Paradosso, come si sa, deriva dal greco parà doxa , contro l’opinione, cioè – secondo il preferito dizionario etimologico on line – “asserzione contraria alle opinioni accettate dall’universale come vere”.
Su Pier Ferdinando Casini, nei suoi 15 minuti di gloria in vista del Quirinale (sono sempre più contento di poter scrivere su un giornale capace di titoli geniali come “Quirimane”) ho sentito dire, tra le tante, due cose. Lui incarna la “politica” contro il debordare della tecnica. Ma c’è stato chi ha obiettato: come, un “trasformista” come lui? Uno che è stato sia con la destra, sia con la sinistra ecc.
Questa critica è stata subito paradossalmente ribaltata: ma il suo “trasformismo” anzi rafforza nel contesto politico-parlamentare attuale la sua piena candidabilità a quell’alto soglio.
Prima piccola considerazione. Non per difendere Casini, ma esiterei a etichettare tout court “trasformismo” il fatto che un politico diciamo così moderato, e un partito o partitino che lo segue, possa a seconda della situazione o, come si diceva una volta, della “fase”, decidere di allearsi con forze che siedono alla destra o alla sinistra dell’emiciclo parlamentare. Tanto più se questo soggetto politico non è, leggittimamente, entusiasta della logica “bipolare” dei sistemi maggioritari.
A proposito di Casini non dimentico una per certi versi divertente serata a una Festa dell’Unità a Genova, 2010, campagna elettorale regionale. Partecipa l’indimenticabile Don Gallo con il presidente uscente della giunta regionale Claudio Burlando: quali alleanze per vincere le elezioni? Don Gallo non ha dubbi.
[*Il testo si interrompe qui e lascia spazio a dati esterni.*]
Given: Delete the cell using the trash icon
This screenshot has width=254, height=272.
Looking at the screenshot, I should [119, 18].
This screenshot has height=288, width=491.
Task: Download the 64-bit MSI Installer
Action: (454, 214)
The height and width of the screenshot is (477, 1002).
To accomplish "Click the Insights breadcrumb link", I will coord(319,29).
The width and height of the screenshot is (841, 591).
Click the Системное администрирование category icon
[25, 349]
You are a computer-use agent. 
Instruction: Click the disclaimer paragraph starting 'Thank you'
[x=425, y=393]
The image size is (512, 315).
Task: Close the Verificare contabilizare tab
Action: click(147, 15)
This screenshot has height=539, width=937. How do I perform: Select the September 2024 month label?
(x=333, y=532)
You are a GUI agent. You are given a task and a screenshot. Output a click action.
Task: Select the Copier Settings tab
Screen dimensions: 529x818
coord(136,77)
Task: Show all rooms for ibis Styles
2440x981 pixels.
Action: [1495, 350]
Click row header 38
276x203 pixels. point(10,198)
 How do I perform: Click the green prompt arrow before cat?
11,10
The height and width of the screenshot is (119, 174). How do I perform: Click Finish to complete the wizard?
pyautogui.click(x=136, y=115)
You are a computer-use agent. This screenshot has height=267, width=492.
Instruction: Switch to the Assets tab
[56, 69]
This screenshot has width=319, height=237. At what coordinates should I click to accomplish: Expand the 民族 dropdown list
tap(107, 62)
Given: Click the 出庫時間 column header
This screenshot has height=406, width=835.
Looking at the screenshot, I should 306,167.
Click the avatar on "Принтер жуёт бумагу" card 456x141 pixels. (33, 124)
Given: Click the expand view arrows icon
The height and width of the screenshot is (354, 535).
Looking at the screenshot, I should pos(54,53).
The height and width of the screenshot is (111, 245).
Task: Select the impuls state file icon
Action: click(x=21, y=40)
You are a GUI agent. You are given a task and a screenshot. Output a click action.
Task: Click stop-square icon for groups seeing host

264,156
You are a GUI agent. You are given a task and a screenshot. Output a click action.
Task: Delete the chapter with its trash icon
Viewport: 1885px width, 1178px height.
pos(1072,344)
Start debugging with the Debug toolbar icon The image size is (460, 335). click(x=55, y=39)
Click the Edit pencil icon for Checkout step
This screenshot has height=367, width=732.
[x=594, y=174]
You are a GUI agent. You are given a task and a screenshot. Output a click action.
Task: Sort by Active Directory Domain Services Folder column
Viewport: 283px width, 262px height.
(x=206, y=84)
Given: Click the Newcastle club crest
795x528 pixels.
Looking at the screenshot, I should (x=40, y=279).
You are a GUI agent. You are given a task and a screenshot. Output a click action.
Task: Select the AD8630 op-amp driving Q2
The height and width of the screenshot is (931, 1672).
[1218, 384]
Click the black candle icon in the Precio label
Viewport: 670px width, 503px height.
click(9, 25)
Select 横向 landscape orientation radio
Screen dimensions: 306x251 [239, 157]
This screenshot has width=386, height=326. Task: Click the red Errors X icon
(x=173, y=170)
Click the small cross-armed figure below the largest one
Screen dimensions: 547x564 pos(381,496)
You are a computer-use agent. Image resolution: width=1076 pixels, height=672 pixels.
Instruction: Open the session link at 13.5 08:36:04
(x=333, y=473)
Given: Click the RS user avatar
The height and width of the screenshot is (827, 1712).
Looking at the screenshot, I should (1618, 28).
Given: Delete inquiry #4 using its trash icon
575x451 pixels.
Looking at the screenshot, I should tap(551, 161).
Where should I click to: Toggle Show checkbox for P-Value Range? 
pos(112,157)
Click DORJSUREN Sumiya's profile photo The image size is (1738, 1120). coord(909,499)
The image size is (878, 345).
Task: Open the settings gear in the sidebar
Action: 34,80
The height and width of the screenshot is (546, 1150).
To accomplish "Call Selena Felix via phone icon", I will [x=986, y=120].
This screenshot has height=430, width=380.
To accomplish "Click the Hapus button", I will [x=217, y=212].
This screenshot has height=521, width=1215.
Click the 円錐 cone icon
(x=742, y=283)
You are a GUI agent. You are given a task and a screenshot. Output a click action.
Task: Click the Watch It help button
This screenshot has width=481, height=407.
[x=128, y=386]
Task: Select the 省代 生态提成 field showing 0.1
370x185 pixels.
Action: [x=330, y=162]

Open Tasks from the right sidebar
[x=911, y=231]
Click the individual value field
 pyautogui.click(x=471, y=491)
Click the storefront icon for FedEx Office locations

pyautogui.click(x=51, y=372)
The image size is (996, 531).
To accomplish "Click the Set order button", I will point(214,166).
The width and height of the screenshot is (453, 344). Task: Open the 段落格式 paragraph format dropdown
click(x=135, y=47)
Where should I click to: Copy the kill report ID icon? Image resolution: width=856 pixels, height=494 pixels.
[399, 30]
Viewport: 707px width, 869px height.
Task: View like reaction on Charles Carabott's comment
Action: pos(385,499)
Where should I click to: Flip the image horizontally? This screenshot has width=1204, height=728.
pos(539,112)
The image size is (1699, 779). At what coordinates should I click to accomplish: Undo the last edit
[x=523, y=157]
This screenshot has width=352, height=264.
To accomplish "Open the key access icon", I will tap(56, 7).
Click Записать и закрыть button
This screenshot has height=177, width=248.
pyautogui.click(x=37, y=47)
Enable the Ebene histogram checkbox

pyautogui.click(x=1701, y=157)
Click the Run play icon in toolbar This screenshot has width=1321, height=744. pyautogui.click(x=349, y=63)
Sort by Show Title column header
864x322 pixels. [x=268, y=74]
Dopo avere detto delle cose che sarebbe meglio fare per i liguri, specialmente quelli che stanno peggio, si rivolge a Burlando: “Caro Claudio, per le alleanze non preoccuparti, tu parla con Casini che con Rifondazione ci parlo io…”. E così fu, con la vittoria di un centro-sinistra formato large.
Ma il paradosso principale è un altro. La politica che incarna Casini – quella della cosiddetta “prima Repubblica” – sembrerebbe godere oggi di assai poco credito nell’opinione, se non universale, quanto meno prevalente. E infatti, alla fine, si è fatta una scelta meno discutibile.
Seconda e ultima piccola considerazione. Questo del contrasto tra politica e tecnica mi sembra un oscuro groviglio. La cosiddetta tecnica arriva e ritorna perché la cosiddetta politica fallisce, e torna a fallire. Di fronte alle debolezze dei “leader” e dei mutevoli e molto assottigliati partiti attuali, si può comprendere la nostalgia per i tempi di Aldo Moro e Enrico Berlinguer. Quelli, a suo modo, anche del nostro Casini.
Tuttavia l’attuale crisi della politica dipende grandemente dal fatto che proprio le grandi culture politiche che motivavano i più solidi partiti di una volta credo abbiano esaurito, tutte, la loro “spinta propulsiva”.
Il campo ”socialista” non esiste più (o si è trasformato, in Cina, in qualcosa di molto notevole ma notevolmente inquietante), e la Chiesa cattolica, nonostante gli sforzi ammirevoli del Papa che si è chiamato Francesco, non se la passa bene. Ma non è che liberali o radicali (questi ultimi, in effetti, con più invenzioni e passioni) indichino qualcosa di ancora convincente. Tanto più non convincono le cosiddette novità più “recenti”, in Italia la Lega e poi i 5 Stelle.
Forse non è un caso che Salvini e Conte siano apparsi i più contraddittoriamente agitati e inquieti nella vicenda del “Quirimane”. Quando li ho sentiti affermare, uno dopo l’altro, che avrebbero portato alla presidenza della Repubblica finalmente una donna, lì per lì ho creduto a un accordo vero.
Era solo un gioco di adolescenti, maschi e smarriti.